**EXERCISE**
Rewrite the data from its first line through the line containing "Billboard (42, 237)", both included, reproducing every line with its request text unchanged and with each coordinate in the answers multiplied by 1.75 and rounded to the nearest whole number, halves rounded up. Leave all numbers outside the answers as they are.

Start of PROVIDED RECORDS

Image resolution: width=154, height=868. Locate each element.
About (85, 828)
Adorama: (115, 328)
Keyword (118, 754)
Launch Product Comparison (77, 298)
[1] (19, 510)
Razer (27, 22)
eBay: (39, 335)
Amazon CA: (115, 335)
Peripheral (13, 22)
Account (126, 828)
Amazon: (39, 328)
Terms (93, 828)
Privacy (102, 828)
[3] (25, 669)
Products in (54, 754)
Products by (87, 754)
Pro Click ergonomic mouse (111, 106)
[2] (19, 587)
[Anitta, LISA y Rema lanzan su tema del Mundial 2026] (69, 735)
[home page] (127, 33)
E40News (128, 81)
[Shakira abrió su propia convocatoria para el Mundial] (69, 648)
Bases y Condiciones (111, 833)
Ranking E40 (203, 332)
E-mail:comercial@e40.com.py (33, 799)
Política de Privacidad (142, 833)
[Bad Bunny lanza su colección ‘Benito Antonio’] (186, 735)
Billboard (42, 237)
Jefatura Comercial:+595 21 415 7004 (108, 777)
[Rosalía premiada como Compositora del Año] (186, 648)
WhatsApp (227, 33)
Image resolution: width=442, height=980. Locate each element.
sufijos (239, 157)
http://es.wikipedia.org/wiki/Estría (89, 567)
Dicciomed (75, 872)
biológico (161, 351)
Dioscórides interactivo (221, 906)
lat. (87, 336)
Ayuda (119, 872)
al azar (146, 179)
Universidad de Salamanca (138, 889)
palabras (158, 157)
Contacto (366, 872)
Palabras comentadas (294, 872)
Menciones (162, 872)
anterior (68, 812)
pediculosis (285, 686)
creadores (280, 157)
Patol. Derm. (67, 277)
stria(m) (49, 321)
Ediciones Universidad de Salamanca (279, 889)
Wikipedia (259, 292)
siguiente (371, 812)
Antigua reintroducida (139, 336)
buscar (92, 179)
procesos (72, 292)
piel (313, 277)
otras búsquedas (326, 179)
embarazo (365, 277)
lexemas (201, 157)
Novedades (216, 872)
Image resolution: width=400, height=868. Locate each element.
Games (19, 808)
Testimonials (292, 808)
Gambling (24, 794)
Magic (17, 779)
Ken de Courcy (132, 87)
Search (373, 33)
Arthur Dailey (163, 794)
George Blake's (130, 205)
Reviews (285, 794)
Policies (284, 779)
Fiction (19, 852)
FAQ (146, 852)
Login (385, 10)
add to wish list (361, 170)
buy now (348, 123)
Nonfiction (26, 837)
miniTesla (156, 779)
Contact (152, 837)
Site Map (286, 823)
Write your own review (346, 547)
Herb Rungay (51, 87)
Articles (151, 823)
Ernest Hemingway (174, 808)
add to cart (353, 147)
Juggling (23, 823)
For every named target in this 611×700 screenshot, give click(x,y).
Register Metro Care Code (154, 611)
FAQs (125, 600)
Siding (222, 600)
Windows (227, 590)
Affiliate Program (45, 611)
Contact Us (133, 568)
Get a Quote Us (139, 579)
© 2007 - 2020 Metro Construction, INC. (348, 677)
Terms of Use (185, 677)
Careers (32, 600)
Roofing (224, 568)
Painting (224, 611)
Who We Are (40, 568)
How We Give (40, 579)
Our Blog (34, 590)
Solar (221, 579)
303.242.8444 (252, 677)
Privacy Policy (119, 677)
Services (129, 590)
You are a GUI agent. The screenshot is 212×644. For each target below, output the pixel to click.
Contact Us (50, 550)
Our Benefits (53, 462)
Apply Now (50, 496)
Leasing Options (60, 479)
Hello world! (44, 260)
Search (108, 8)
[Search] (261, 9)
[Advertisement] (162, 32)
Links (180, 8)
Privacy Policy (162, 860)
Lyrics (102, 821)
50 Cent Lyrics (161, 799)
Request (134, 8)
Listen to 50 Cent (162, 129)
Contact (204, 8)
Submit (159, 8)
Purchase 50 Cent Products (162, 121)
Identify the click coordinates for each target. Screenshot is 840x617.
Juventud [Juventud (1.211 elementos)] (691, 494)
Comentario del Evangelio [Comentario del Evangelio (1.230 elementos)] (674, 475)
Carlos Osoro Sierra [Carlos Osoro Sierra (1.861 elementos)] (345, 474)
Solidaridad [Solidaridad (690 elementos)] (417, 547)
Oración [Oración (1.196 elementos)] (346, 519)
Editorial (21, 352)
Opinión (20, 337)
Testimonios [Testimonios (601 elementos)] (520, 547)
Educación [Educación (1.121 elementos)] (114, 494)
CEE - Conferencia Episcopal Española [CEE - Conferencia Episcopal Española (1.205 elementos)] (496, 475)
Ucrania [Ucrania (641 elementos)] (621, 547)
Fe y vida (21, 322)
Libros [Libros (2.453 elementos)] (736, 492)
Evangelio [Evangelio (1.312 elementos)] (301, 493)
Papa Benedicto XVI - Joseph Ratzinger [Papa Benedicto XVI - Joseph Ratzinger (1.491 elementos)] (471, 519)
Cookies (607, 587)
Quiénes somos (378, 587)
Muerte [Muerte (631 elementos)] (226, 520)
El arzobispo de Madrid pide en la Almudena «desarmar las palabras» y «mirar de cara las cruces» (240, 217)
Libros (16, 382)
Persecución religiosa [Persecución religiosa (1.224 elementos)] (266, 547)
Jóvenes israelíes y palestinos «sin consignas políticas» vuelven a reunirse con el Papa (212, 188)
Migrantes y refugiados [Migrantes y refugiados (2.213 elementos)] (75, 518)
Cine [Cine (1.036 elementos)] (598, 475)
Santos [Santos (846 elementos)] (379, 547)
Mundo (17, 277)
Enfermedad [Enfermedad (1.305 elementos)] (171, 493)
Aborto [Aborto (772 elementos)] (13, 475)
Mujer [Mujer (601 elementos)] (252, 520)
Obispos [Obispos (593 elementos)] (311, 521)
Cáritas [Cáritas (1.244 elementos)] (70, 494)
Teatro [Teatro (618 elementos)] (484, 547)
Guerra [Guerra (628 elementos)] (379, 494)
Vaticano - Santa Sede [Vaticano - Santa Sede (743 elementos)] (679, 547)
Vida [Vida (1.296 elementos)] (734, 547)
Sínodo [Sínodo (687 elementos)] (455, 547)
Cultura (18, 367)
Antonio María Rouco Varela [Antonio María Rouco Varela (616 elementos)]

End of PROVIDED RECORDS

**EXERCISE SOLUTION**
Image resolution: width=154, height=868. Locate each element.
About (149, 1449)
Adorama: (201, 574)
Keyword (207, 1320)
Launch Product Comparison (135, 522)
[1] (33, 893)
Razer (47, 39)
eBay: (68, 586)
Amazon CA: (201, 586)
Peripheral (23, 39)
Account (221, 1449)
Amazon: (68, 574)
Terms (163, 1449)
Privacy (179, 1449)
[3] (44, 1171)
Products in (95, 1320)
Products by (152, 1320)
Pro Click ergonomic mouse (194, 186)
[2] (33, 1027)
[Anitta, LISA y Rema lanzan su tema del Mundial 2026] (121, 1286)
[home page] (222, 58)
E40News (224, 142)
[Shakira abrió su propia convocatoria para el Mundial] (121, 1134)
Bases y Condiciones (194, 1458)
Ranking E40 (355, 581)
E-mail:comercial@e40.com.py (58, 1398)
Política de Privacidad (249, 1458)
[Bad Bunny lanza su colección ‘Benito Antonio’] (326, 1286)
Billboard (74, 415)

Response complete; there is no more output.